+++ PASSAGE PROVIDED

Having multiple debts and servicing them simultaneously has become common for modern consumers of financial services.  It can be a somewhat scary and overwhelming proposition, but it doesn’t have to be if the debtor approaches it responsibly.

It’s not enough to just pay off the debts, even though that’s the key thing to do.  It’s equally important to structure the debt repayment process carefully and to pay off the debts in the correct order.  The best sequence is the one that will incur the least interest.

What is Debt Layering?

Debt layering is a strategy that involves paying off debts in a specific order to maximise financial efficiency.  It’s, therefore, not the same as debt consolidation, where all the debts are turned into one and paid in instalments.  Instead, layering requires the debtor to pay all of the individual debts separately but in the proper order.

The factors considered when choosing which debts to pay first include interest rate, balance, loan terms, tax implications, and risk.  It’s therefore not important why the debt was incurred, but rather how costly it is to pay it off.

For instance, crypto debts can change in value based on the price of the crypto itself. When choosing which debt to pay, users should consider that the value of their crypto debt may fluctuate due to market volatility in crypto prices.

Step-by-Step Framework to Layer Debt Efficiently

In order to layer the debt payments in an efficient way, a debtor should take the following steps when analysing the state of their debt:

List and categorise your debts

The first step is to be aware of all the debts one has and to categorise them accordingly.  The list should include information about the loan type, outstanding balance, interest rate, monthly minimum payment, and loan terms.  It should also note if the loan is secured or not.

Know Your Budget and Surplus

On the other side of the planning efforts, debtors should be aware of their budget and how much they can afford to pay towards the loans each month.  Not all surplus should be allocated towards paying off the loan, as it’s essential to have a small safety net first – typically around 3 to 6 months of expenses.

Choose the Financial Priority

The debtor should also determine their financial priority.  Some choose to pay the least amount of interest, while others prioritise being debt-free as soon as possible.  Both options have merit, and it’s a personal decision.

Once the debtor has organised their debt in this manner, they should select the debt layering method that best suits them.

 There are several popular debt layering strategies that most debtors typically choose from.  These differ based on the main goals of the strategy.

The Avalanche Method 

This strategy focuses on paying the high-interest debts first.  You continue to pay off all debts simultaneously by paying the monthly minimum on each one but also make extra payments towards the debt with the highest interest rate.

++++++
+++ ROWS

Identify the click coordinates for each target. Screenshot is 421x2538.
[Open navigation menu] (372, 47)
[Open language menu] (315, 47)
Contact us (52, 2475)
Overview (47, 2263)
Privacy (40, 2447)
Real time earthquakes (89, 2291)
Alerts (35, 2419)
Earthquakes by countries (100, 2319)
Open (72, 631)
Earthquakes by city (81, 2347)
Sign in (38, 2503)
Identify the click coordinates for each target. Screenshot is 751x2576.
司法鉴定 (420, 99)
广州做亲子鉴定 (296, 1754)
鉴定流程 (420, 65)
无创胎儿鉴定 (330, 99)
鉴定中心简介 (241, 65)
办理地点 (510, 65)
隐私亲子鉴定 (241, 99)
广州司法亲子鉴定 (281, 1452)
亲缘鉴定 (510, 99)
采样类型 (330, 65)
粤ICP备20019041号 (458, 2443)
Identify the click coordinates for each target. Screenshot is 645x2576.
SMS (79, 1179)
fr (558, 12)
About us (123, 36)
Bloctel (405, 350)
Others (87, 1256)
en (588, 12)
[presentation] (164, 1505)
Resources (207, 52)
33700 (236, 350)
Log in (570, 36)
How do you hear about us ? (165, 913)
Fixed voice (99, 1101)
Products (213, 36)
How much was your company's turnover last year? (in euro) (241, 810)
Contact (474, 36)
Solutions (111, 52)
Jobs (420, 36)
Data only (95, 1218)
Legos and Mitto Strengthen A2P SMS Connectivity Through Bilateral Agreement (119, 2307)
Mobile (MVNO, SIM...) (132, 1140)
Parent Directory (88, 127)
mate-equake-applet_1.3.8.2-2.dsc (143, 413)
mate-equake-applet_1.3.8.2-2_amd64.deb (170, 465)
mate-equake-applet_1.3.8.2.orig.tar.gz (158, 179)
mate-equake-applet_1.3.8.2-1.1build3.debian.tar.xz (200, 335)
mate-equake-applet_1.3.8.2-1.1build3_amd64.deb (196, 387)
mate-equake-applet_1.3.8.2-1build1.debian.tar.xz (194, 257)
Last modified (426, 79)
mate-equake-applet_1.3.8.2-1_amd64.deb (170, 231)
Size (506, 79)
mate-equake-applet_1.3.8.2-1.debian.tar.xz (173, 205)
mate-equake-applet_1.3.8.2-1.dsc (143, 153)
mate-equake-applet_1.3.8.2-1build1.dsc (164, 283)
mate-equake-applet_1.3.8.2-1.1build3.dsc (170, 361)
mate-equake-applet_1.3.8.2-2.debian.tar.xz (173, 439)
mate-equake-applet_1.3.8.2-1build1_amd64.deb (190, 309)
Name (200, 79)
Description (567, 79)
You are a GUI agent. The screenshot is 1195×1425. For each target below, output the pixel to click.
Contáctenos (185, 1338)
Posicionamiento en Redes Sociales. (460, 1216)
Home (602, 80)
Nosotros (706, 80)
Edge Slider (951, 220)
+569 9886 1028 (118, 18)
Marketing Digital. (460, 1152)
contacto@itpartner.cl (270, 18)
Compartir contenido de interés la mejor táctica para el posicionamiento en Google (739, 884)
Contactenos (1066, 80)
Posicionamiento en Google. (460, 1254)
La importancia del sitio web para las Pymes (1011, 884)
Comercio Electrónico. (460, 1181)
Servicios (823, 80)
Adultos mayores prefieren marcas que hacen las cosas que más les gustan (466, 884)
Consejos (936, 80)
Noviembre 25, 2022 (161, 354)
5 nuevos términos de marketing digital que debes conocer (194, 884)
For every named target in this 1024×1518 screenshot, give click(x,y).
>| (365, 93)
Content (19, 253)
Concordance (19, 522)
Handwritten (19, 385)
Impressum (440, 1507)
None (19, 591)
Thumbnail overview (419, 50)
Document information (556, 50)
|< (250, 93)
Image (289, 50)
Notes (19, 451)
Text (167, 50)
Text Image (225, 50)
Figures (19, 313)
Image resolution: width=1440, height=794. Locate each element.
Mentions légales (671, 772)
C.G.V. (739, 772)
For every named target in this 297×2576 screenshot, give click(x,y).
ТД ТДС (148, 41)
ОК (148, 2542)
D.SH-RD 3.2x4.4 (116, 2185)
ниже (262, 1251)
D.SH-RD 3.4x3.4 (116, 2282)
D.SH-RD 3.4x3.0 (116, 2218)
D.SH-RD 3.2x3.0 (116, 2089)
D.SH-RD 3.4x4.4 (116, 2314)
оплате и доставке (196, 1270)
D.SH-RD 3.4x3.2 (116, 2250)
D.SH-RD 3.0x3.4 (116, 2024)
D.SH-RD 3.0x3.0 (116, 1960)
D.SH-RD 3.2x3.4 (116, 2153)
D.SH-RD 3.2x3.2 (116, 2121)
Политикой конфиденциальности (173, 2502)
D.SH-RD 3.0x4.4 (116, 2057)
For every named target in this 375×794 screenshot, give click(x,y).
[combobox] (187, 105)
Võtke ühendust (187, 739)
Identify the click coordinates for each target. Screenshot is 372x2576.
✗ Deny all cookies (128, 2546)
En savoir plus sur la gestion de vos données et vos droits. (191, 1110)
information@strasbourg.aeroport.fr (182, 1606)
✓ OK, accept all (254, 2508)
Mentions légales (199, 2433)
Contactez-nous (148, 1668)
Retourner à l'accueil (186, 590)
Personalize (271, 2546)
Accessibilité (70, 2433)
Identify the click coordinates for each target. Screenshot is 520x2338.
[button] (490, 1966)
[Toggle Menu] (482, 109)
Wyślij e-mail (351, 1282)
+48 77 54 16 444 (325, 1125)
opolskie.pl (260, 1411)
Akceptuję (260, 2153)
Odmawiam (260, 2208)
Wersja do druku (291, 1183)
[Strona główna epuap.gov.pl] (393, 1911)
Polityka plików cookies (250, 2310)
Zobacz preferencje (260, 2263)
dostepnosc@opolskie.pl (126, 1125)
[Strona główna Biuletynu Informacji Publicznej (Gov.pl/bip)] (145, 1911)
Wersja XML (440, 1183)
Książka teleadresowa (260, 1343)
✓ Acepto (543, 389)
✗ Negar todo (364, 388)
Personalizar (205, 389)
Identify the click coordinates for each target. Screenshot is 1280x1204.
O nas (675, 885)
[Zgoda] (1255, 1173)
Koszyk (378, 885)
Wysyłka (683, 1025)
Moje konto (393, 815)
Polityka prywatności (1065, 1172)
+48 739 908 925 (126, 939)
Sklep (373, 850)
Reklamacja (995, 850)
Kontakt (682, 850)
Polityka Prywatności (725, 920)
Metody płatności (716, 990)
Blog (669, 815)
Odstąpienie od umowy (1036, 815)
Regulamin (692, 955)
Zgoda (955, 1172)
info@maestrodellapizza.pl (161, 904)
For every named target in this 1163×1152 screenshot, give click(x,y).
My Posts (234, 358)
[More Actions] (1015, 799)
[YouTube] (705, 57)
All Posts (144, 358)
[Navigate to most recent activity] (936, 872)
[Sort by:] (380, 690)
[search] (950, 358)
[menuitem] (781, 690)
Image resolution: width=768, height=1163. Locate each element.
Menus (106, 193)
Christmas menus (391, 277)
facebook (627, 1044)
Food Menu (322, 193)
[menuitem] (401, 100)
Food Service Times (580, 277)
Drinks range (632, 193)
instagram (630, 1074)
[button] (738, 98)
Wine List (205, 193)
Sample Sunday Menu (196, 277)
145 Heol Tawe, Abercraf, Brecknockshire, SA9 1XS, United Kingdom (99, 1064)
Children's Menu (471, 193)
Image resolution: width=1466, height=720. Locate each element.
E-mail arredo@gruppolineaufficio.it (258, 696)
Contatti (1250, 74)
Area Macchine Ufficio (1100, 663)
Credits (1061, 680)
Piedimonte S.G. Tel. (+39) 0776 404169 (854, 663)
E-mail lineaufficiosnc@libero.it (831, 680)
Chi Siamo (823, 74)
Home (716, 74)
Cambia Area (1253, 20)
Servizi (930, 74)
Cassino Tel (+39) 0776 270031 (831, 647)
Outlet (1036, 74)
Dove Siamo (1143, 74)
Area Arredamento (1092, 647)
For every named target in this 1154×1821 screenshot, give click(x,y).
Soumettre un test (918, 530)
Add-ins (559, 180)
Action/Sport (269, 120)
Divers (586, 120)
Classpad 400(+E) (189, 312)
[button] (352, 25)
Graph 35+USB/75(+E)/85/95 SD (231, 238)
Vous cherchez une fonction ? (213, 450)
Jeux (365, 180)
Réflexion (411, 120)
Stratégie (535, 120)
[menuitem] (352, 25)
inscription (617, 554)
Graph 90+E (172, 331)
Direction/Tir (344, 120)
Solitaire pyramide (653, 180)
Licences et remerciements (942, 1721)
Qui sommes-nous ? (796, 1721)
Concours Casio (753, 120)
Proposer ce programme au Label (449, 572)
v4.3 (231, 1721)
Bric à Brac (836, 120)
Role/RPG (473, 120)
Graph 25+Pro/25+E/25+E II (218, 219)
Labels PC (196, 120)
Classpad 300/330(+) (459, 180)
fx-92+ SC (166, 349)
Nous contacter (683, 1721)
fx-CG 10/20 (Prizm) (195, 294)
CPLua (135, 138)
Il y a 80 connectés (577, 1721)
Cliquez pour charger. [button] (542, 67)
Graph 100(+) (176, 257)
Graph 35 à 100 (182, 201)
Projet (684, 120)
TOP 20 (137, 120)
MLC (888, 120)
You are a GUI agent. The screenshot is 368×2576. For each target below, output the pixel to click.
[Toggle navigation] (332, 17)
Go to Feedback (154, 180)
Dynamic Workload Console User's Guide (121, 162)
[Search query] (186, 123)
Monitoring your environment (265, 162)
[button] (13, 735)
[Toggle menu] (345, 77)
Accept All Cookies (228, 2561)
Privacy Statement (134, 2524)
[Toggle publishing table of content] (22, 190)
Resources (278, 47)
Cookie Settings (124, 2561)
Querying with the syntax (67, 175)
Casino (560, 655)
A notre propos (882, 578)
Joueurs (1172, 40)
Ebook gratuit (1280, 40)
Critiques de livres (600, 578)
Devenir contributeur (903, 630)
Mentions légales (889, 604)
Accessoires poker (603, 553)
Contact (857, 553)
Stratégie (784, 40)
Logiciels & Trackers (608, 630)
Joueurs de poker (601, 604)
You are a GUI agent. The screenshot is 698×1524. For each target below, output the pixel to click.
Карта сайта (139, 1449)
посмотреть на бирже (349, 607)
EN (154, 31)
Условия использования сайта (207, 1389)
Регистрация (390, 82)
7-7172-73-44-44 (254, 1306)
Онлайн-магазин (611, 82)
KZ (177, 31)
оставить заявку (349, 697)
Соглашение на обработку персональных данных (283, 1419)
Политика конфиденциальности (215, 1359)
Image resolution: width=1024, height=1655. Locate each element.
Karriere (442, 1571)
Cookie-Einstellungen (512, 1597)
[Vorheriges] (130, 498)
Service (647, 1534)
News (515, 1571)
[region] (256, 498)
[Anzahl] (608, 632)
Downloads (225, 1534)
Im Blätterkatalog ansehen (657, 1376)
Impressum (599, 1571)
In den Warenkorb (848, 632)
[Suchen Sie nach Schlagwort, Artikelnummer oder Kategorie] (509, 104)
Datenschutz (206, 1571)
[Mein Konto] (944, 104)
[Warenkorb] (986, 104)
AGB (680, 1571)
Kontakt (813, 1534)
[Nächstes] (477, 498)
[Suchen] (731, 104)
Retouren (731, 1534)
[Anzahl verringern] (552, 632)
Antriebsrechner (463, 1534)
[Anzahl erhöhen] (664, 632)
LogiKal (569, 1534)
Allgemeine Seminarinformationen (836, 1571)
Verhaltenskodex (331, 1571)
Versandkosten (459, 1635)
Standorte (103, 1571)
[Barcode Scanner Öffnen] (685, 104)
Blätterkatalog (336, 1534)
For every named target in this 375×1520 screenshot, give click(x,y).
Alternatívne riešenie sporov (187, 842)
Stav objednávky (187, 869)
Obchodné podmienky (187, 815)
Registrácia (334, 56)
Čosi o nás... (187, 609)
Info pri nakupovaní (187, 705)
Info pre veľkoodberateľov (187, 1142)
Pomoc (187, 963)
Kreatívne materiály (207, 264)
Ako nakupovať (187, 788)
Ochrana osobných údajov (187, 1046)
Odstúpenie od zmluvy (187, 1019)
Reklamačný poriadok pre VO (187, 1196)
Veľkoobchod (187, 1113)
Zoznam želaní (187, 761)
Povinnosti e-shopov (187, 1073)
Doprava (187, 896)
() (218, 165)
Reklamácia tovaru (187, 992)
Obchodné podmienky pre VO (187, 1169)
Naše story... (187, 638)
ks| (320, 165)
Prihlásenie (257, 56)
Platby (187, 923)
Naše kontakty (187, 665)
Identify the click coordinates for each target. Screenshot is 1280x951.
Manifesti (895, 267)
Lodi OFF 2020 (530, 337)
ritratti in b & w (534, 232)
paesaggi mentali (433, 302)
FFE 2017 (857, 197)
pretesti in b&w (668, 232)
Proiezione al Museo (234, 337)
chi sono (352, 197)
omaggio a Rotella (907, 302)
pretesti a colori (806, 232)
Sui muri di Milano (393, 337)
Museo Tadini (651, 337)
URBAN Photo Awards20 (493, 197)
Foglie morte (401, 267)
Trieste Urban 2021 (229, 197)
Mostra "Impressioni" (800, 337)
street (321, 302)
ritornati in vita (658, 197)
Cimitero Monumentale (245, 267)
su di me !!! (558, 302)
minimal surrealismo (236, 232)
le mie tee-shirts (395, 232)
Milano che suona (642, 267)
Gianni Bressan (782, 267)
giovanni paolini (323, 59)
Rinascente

++++++

EXERCISE INSTRUCTIONS
(a) According to the passage on debt layering, how much of a safety net should someone typically have before putting surplus toward their loans?
(b) Arrange the lines of the listing, from the line with "fx-92+ SC (166, 349)" up to and including the line with "Critiques de livres (600, 578)", as a JSON list of strings with one string per line.
The passage on debt layering and the listing are separate, unrelated material.

ANSWER LIST
(a) Around 3 to 6 months of expenses.

(b)
[
  "fx-92+ SC (166, 349)",
  "Nous contacter (683, 1721)",
  "fx-CG 10/20 (Prizm) (195, 294)",
  "CPLua (135, 138)",
  "Il y a 80 connectés (577, 1721)",
  "Cliquez pour charger. [button] (542, 67)",
  "Graph 100(+) (176, 257)",
  "Graph 35 à 100 (182, 201)",
  "Projet (684, 120)",
  "TOP 20 (137, 120)",
  "MLC (888, 120)",
  "You are a GUI agent. The screenshot is 368×2576. For each target below, output the pixel to click.",
  "[Toggle navigation] (332, 17)",
  "Go to Feedback (154, 180)",
  "Dynamic Workload Console User's Guide (121, 162)",
  "[Search query] (186, 123)",
  "Monitoring your environment (265, 162)",
  "[button] (13, 735)",
  "[Toggle menu] (345, 77)",
  "Accept All Cookies (228, 2561)",
  "Privacy Statement (134, 2524)",
  "[Toggle publishing table of content] (22, 190)",
  "Resources (278, 47)",
  "Cookie Settings (124, 2561)",
  "Querying with the syntax (67, 175)",
  "Casino (560, 655)",
  "A notre propos (882, 578)",
  "Joueurs (1172, 40)",
  "Ebook gratuit (1280, 40)",
  "Critiques de livres (600, 578)"
]